Lo reza el dicho y lo cumple Ernesto:’no hay dos sin tres’. Al tapeo del Mallu y el buen comer del Otro Mallu suma este tercer Mallu rural y parrillero con terraza, estacas y asados de leña
Como ayer llegó la primavera, o ya ha venido sin que nadie sepa cómo ha sido, que decían nuestros abuelos durante marzo ventoso y abril lluvioso que harán a mayo florido y hermoso, confiamos en el normal incremento y sucesión de las mañanas soleadas y las tardes cálidas.
Ellas irán abriendo, y desde ya mismo, las puertas a uno de los rituales estacionales más arraigados en el deseo y la memoria de los asturianos, el de la terraza, el merendero verde y el discurrir de las sobremesas con la compañía próxima de hórreos, vacas, huertas y balagares.
El Infanzón proporciona multiplicados tales requisitos visuales y gastronómicos, y bajo una ligera sombrilla o techo firme, este Mallu campestre de corredor y corrada, justo en el arranque de la carretera a Peon, hermano pequeño de las sidrerías gijonesas el Mallu y el Otru Mallu por obra, gracia e inquietud de Ernesto Álvarez, permite mañosamente disfrutarlos.
Para hacer bastante más que boca dispone de parrillero especializado en carnes, según dicta la siempre aromática brasa de leña, capaz de componer unas bandejas anticuaresmales propias de corte medieval, con su chuletón de buey, su chuletón de ternera, su solomillo de cerdo y su pollo; además los domingos, desde muy temprano y hasta muy tarde, mantiene constante la llama que lentamente asa, dora y churrusca los muchos corderos y gochos a la espalda que una clientela adicta y creciente solicita.

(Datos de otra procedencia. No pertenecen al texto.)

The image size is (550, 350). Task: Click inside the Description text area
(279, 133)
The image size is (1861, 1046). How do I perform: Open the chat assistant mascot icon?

Y si bien el pecado de la carne impera, y los cachopos o los solomillos con cabrales se suceden, Miriam se encarga de que en el chigre y el comedor haya bacalao a la brasa, pixín amariscado, merluza, pescadinos de roca a las variadas formas, calamares frescos, potes humeantes y una lista de tapas y consumiciones que ya acarrearon premios y reconocimientos a sus hermanas urbanas. Ernesto, cuya capacidad de trabajo –ahora multiplicada por tres– asombra y admira, es quien proyecta, compra, gobierna y gerencia. Aún rapaz, que no llegó a cuarentón, pertenece a los patronos hechos así mismo con tesón, ahorro, riesgo y madrugones, algo bastante frecuente en la hostelería regional que va nadando contracorriente de la crisis.
«Nací en Besuyo, el pueblo de Cangas del Narcea que tiene por hijo ilustre a Casona. Mi familia se dedicaba al campo y al ganado. Aunque éramos ocho hermanos, querían que estudiase. Preferí el trabajo: a los dieciséis años ya estaba en un chigre gijonés. Y tras bastantes años de horarios y sacrificios interminables, ayudado por mi esposa y mi suegra, abrimos nuestra sidrería primera, ‘El Mallu’, en la calle de Pola de Siero. Nos centramos en tapas y raciones económicas.
El éxito acompañó, y pocos años después abríamos ‘El Otru Mallu’, segunda parte orientada a una cocina de mayor enjundia que obtuvo rápidamente el favor del público. Y este ‘no hay dos sin tres’ se debe al sitio, al aire libre, a la terraza y a los asados, aparte de funcionar todo el año como punto de encuentro para los muchos vecinos de la comarca».
La tradición, pues, se mantiene, que la casería ocupada por el Mallu del Infanzón fue durante décadas el principal bar tienda de la parroquia.